Whether your organization is just dipping its toe into video creation or you’re already utilizing the medium, a best practice guide for video is essential to keep you out of hot water and establish the standards you expect everyone in the organization to follow.

After 36 years in the production field, we’ve pretty much seen it all, so to shorten your learning curve, we’ve gathered together the top nine things you should include in your best practices guide.

1) Who has authorization to shoot and post on the organization’s behalf? This is a role that should not be left to just anyone. If you have an employee with specific skills dedicated to this task, great! Your communications, marketing, or public relations team should also be included and provided with basic training. Find or create a workshop for your video team members and make certification or completion a requirement prior to producing any programs.

2) What types of events should be covered? Think about all the opportunities that may be worthwhile to capture on video and how they may be used to further your purpose and messaging. Some examples are: major events sponsored by your business, major announcements or press conferences, open houses and glimpses behind the scenes (think “How It’s Made”), and educational or information-related opportunities such as conference presentations. Likewise, what might be off-limits? Company Christmas party? Board meetings?

3) Who can be featured on camera and who or what should be avoided? Not everyone is camera ready. Will you limit your spokespeople to specific individuals or allow all employees to have a voice? Does your leadership come across as credible and professional or would you be better served by having someone else as the face of the company such as your communications or PR person? Make a list of things to avoid such as shots that might include proprietary information, underage children, medical patients or people holding alcoholic beverages. Brainstorm with your team and add to this list.

4) Who should review and approve content prior to release? Identify the “gatekeepers.” Define the type of publishing that needs review and clearance as well as what does not need review. For instance, some videos will only benefit the organization if they are launched immediately. As an example, if you have a team collecting donations or traveling to a disaster area, timeliness is valuable. And in the case of streaming live, there is no filter (see No. 9 for tips on live video).

5) Define the acceptable length for your videos. This will be different depending on the outlets and venues. For example, a video designed for a sponsored social media campaign may be less than two minutes while a video on your website that introduces your company can be longer. Consider various viewing situations and applications to determine your standards for each; this could include conferences, trade show floors, in-house trainings, press releases, social media messaging and the like.

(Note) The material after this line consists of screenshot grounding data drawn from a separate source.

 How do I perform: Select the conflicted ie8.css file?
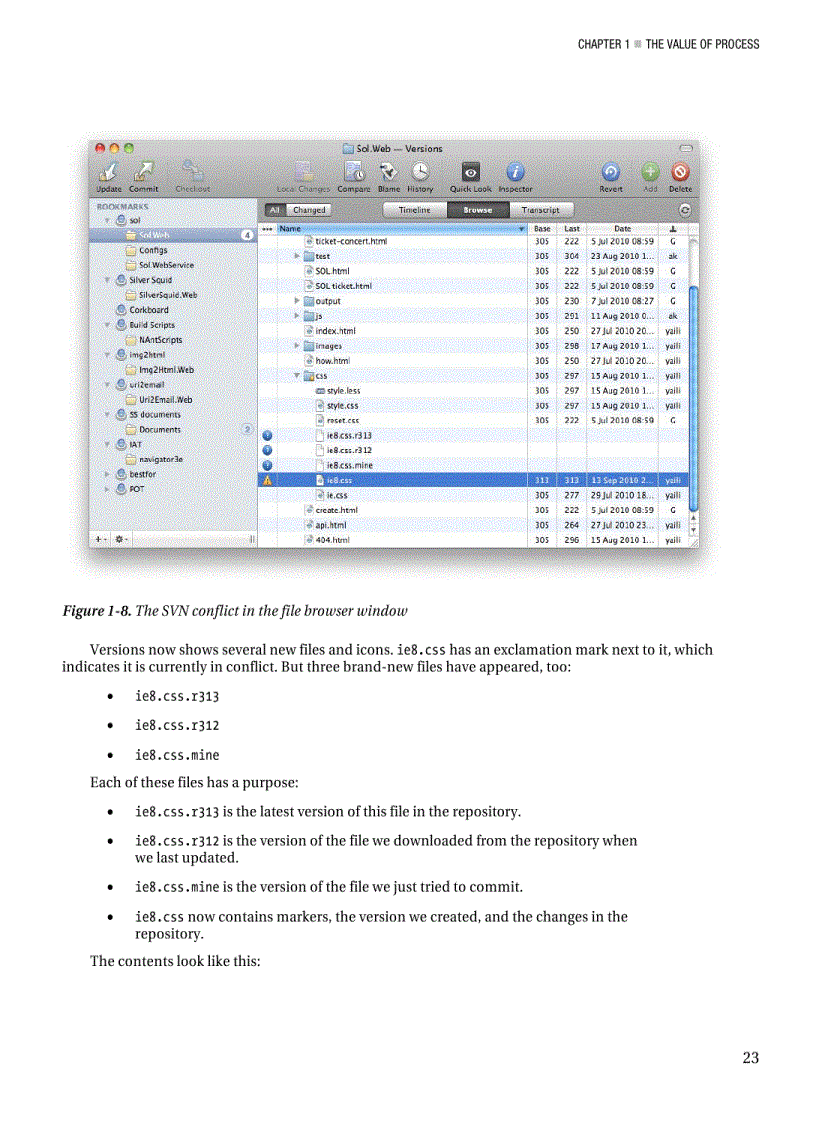338,480
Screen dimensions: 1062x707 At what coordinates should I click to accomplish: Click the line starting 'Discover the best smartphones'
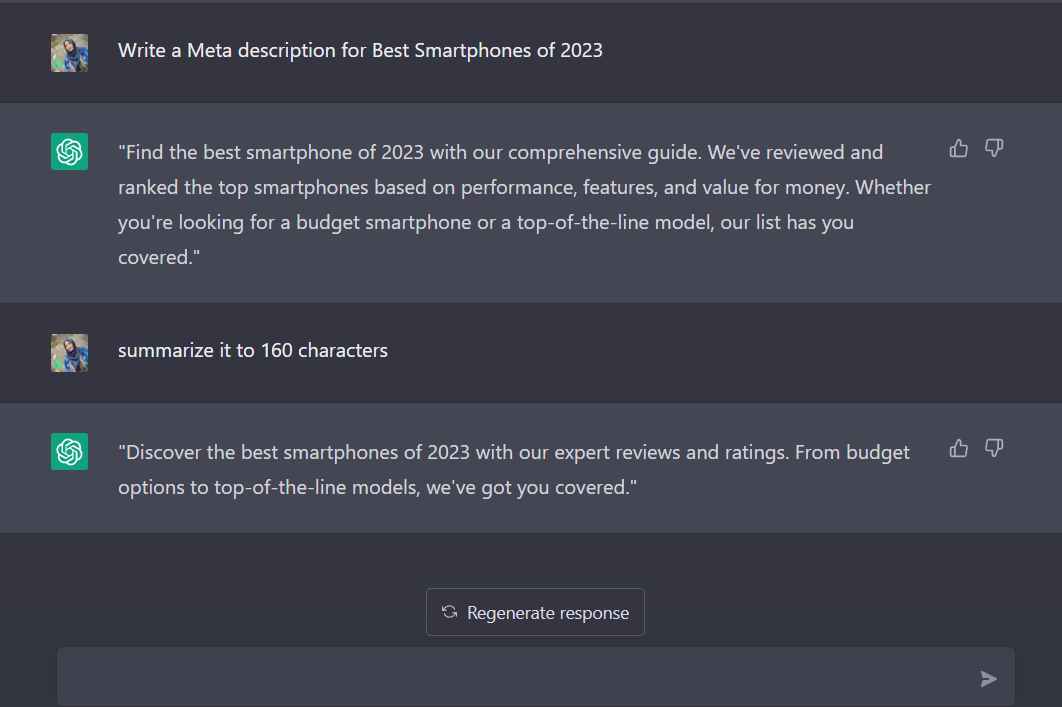tap(514, 453)
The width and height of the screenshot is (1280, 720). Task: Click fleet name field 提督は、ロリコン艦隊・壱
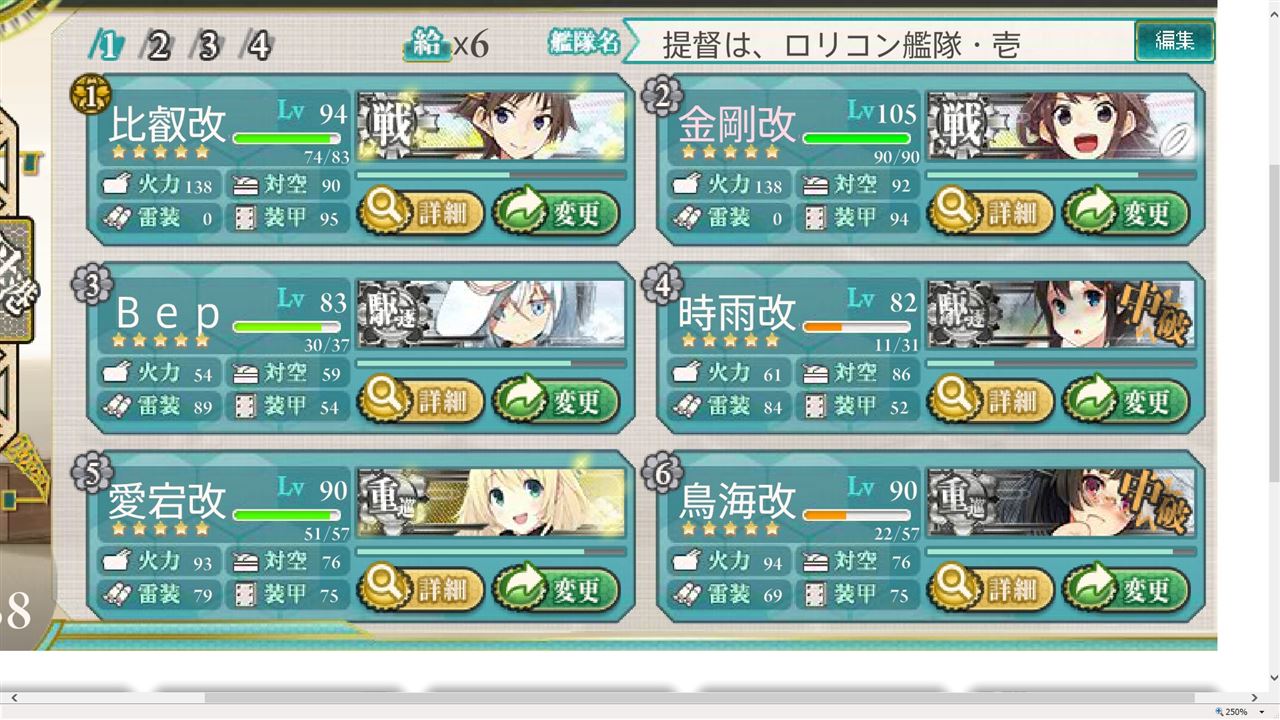[x=878, y=43]
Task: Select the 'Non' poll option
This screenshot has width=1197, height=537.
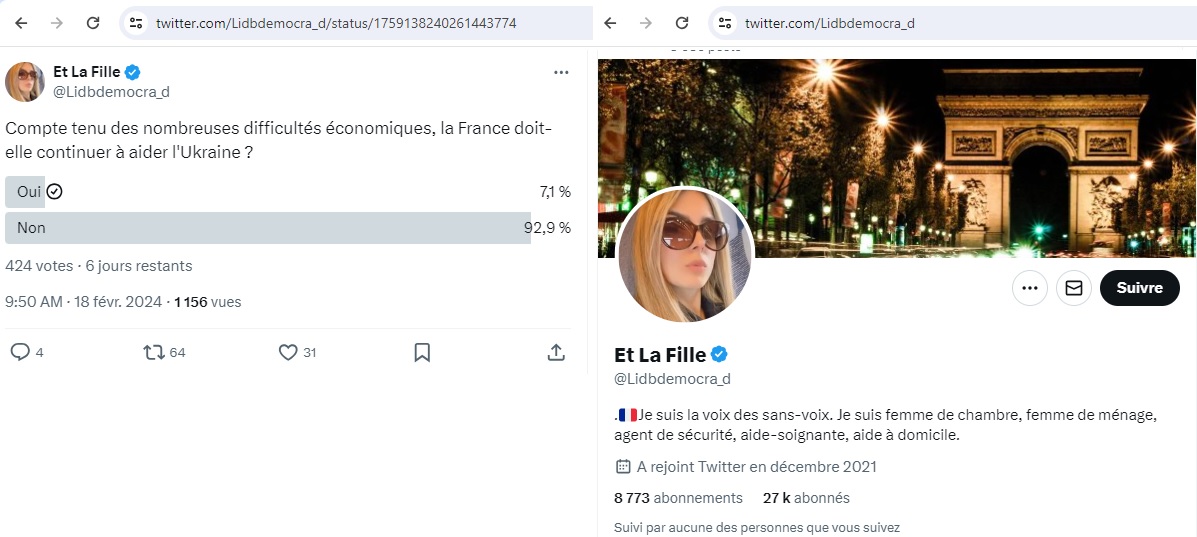Action: tap(268, 228)
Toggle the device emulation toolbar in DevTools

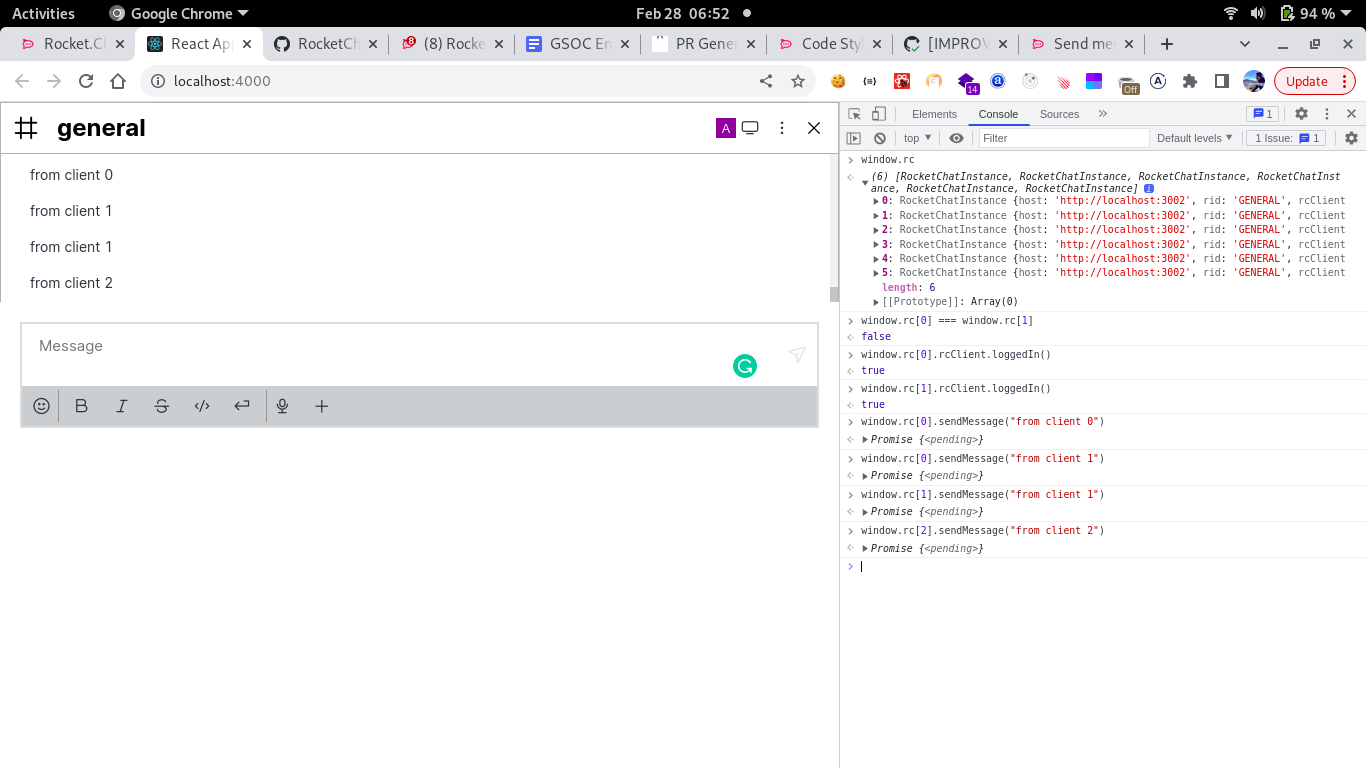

6) Define standards for sound, lighting and filming. Your videos will represent the culture of your company, and nothing will damage your image faster than a substandard video. This is where you have full control. Make a checklist to ensure that sound issues aren’t overlooked. Determine if the area has sound limitations: lawn crews, emergency vehicles, crowds, machinery, phones, etc. Always use external microphones for on-camera spokespersons or interviews. Don’t rely on the camera mic to get good audio. Lighting poses its own set of challenges. Always ensure your subjects are well lit and do not have extreme backlighting or heavy shadows on their faces. Invest in a basic lighting kit and learn how to use it. Filming with the use of a tripod or some form of stabilization is essential. What format should the video be shot in? If you are shooting with a smartphone, shoot horizontally instead of vertically. Always check the background for things that shouldn’t be filmed. Level your camera and watch for awkward framing.

7) Define standards for consistency and brand awareness. Should a consistent background be used? Should the organization’s logo, website or other details be added to each video? If so, where and how? Incorporate this into your style guide.

8) Require copyright clearance for music, images, and third-party video, and be sure to credit sources. An entire industry has been created to ensure the rights of creative property. They mine the web for illegal uses, and there is no reason you should be using content that hasn’t been cleared. There is a wealth of inexpensive resources available.

9) Will you allow LIVE broadcasts through your channels? If so, what limitations might you want to place on a broadcast?

Here are some tips to follow: -Announce ahead of time on the platform with a compelling description. -Create hashtags for the broadcast and optimize your location.

-Create an outline, rehearse and test your signal strength prior to going live.

-Welcome viewers and wait about a minute before officially starting.

-Use an external mic for any speakers. It could be as simple as the earbuds from your smartphone.

-Quickly recognize viewers and respond to commenters.

-If something goes wrong during the broadcast, don’t be afraid to pull the plug. You can always delete the post.

These ideas should help you begin to develop a solid plan for making sure your video messaging reflects your organization’s culture and values without putting you at risk. This is just a sampling for you to discuss. You will find that the list will evolve as you begin to use video and the technology evolves over time.


Whether your organization is just dipping its toe into video creation or you’re already utilizing the medium, a best practice guide for video is essential to keep you out of hot water and establish the standards you expect everyone in the organization to follow.